# [Written task]
Rewrite the part of the material that opens with the line containing "This screenshot has width=1917, height=782." and closes with the line containing "Action: pyautogui.click(x=200, y=26)" as a Markdown table with the columns Row and Line, giving each nonblank line its own numbered row. Leave the pictures out of your answer.
┌─ Extracted data
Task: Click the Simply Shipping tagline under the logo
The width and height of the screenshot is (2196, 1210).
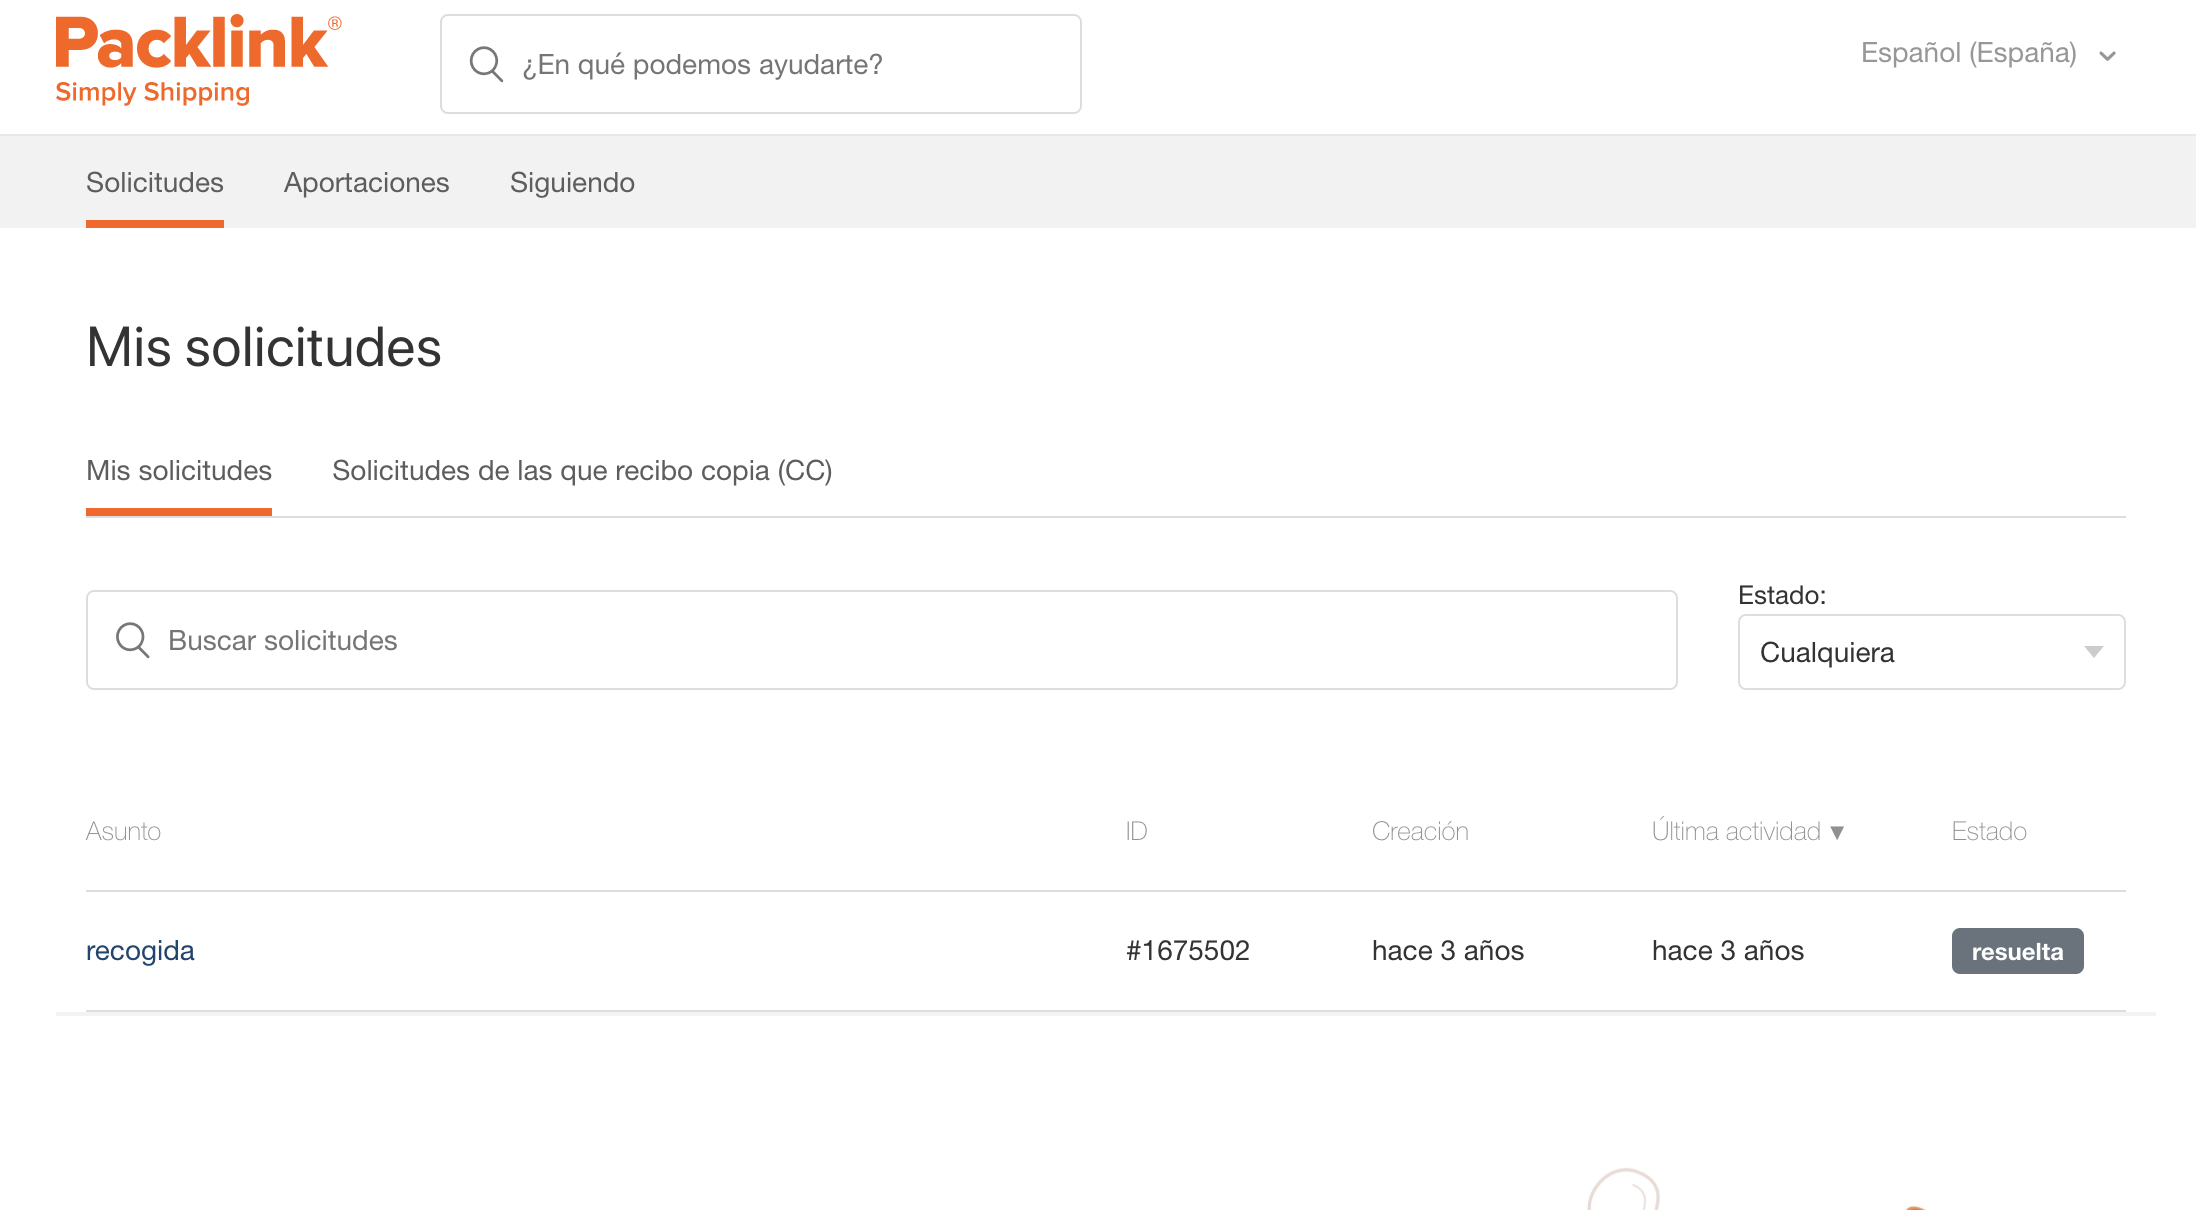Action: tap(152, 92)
└─
┌─ Extracted data
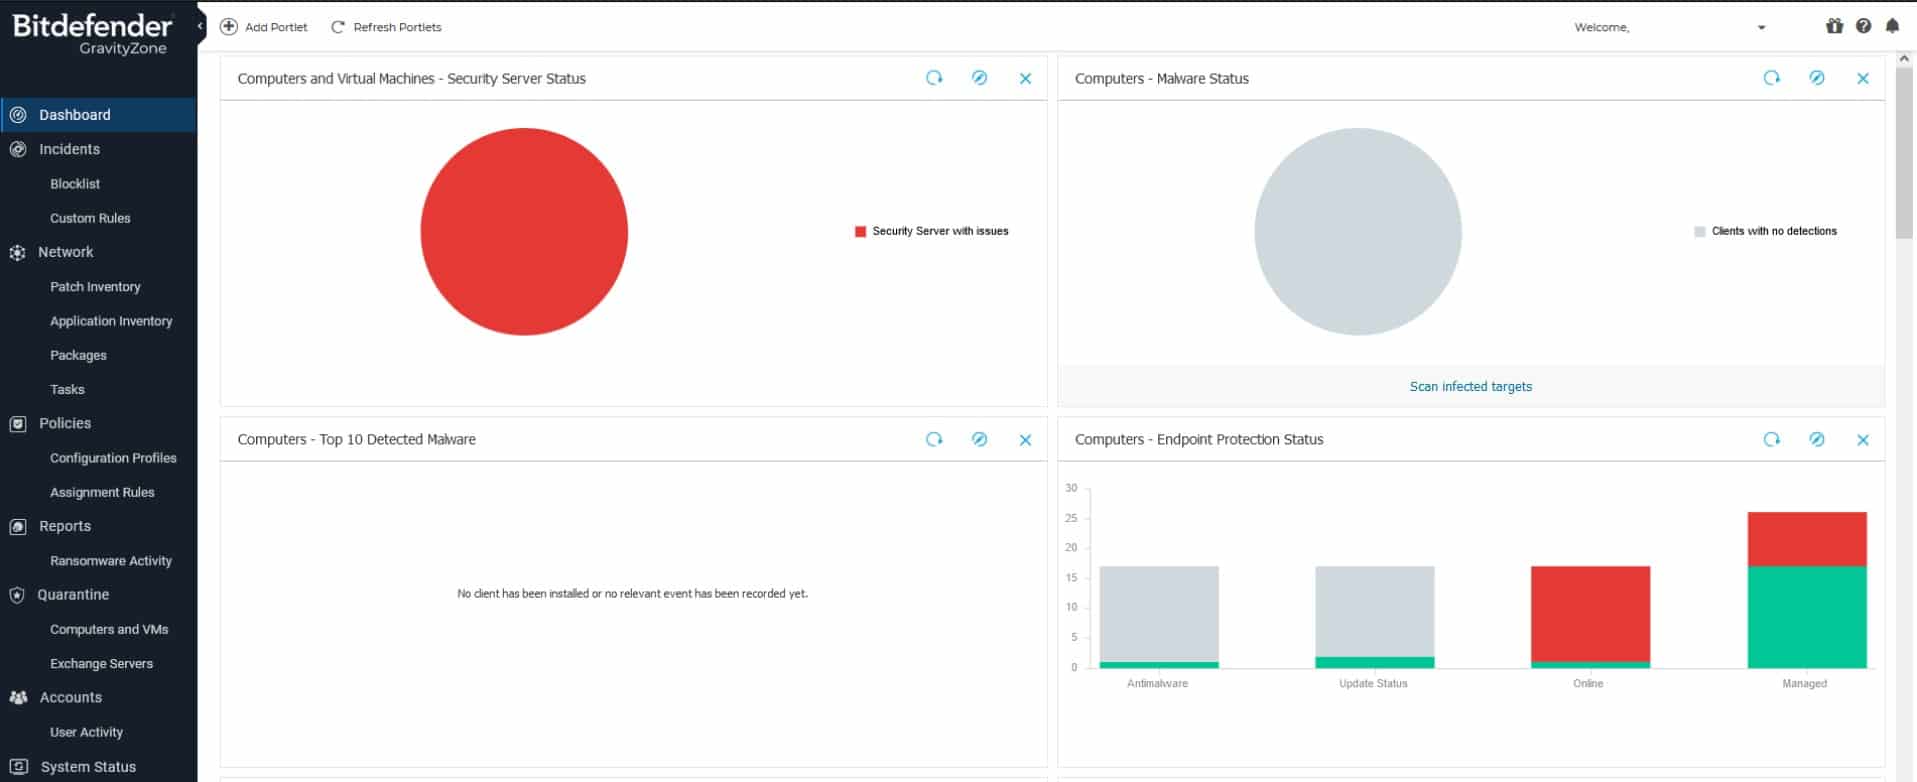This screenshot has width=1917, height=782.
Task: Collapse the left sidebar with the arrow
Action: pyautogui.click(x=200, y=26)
└─
# [Response for this exercise]
| Row | Line |
|---|---|
| 1 | This screenshot has width=1917, height=782. |
| 2 | Task: Collapse the left sidebar with the arrow |
| 3 | Action: pyautogui.click(x=200, y=26) |